Et le questionnement de rebondir une nouvelle fois, car “comment proclamer”, dit l’Apôtre, “sans être envoyé ?” (Rm 10, 15). Il faut un amont à la proclamation. Il faut que la proclamation s’adosse à autre qu’elle-même. Le témoin, le missionnaire, l’apôtre n’est pas source de la parole qu’il profère. Ce n’est pas de lui qu’elle tient son autorité, mais d’un Autre. Lui et la parole qu’il sert répondent à un envoi, un apostolat dont seul Dieu est l’origine. Pour que parole de foi et adhésion de foi adviennent, le Seigneur doit en être le mandataire.

Ainsi va la vie, ainsi en va-t-il du salut des humains, sous le regard du Nom. Ce Nom qui s’incarne et prend visage d’une chaîne de témoins du Royaume, de ce Dieu qui donne parole à la terre en lui donnant son Fils, en médiatisant sa Parole à travers Lui et à travers ceux qui la proclament, ceux qui l’entendent, ceux qui croient cette parole, la laissant les “piquer au cœur” (comme dit le livre des Actes, suite au discours de Pierre à Pentecôte, Ac 2,37) et pouvant dès lors invoquer le Nom, et vivre ce salut qui est vie, qui est joie, qui est libération de tous les jougs mensongers, de toutes les contre-façons de vivre.

Éléments issus d'une source de données
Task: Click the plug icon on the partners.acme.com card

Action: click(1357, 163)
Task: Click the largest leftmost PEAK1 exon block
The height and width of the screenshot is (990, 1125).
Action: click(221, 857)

Consigne:
Recopiez intégralement le texte étudié, sans rien y changer. Seul le texte étudié sert de référence.

Réponse rédigée:
Et le questionnement de rebondir une nouvelle fois, car “comment proclamer”, dit l’Apôtre, “sans être envoyé ?” (Rm 10, 15). Il faut un amont à la proclamation. Il faut que la proclamation s’adosse à autre qu’elle-même. Le témoin, le missionnaire, l’apôtre n’est pas source de la parole qu’il profère. Ce n’est pas de lui qu’elle tient son autorité, mais d’un Autre. Lui et la parole qu’il sert répondent à un envoi, un apostolat dont seul Dieu est l’origine. Pour que parole de foi et adhésion de foi adviennent, le Seigneur doit en être le mandataire.

Ainsi va la vie, ainsi en va-t-il du salut des humains, sous le regard du Nom. Ce Nom qui s’incarne et prend visage d’une chaîne de témoins du Royaume, de ce Dieu qui donne parole à la terre en lui donnant son Fils, en médiatisant sa Parole à travers Lui et à travers ceux qui la proclament, ceux qui l’entendent, ceux qui croient cette parole, la laissant les “piquer au cœur” (comme dit le livre des Actes, suite au discours de Pierre à Pentecôte, Ac 2,37) et pouvant dès lors invoquer le Nom, et vivre ce salut qui est vie, qui est joie, qui est libération de tous les jougs mensongers, de toutes les contre-façons de vivre.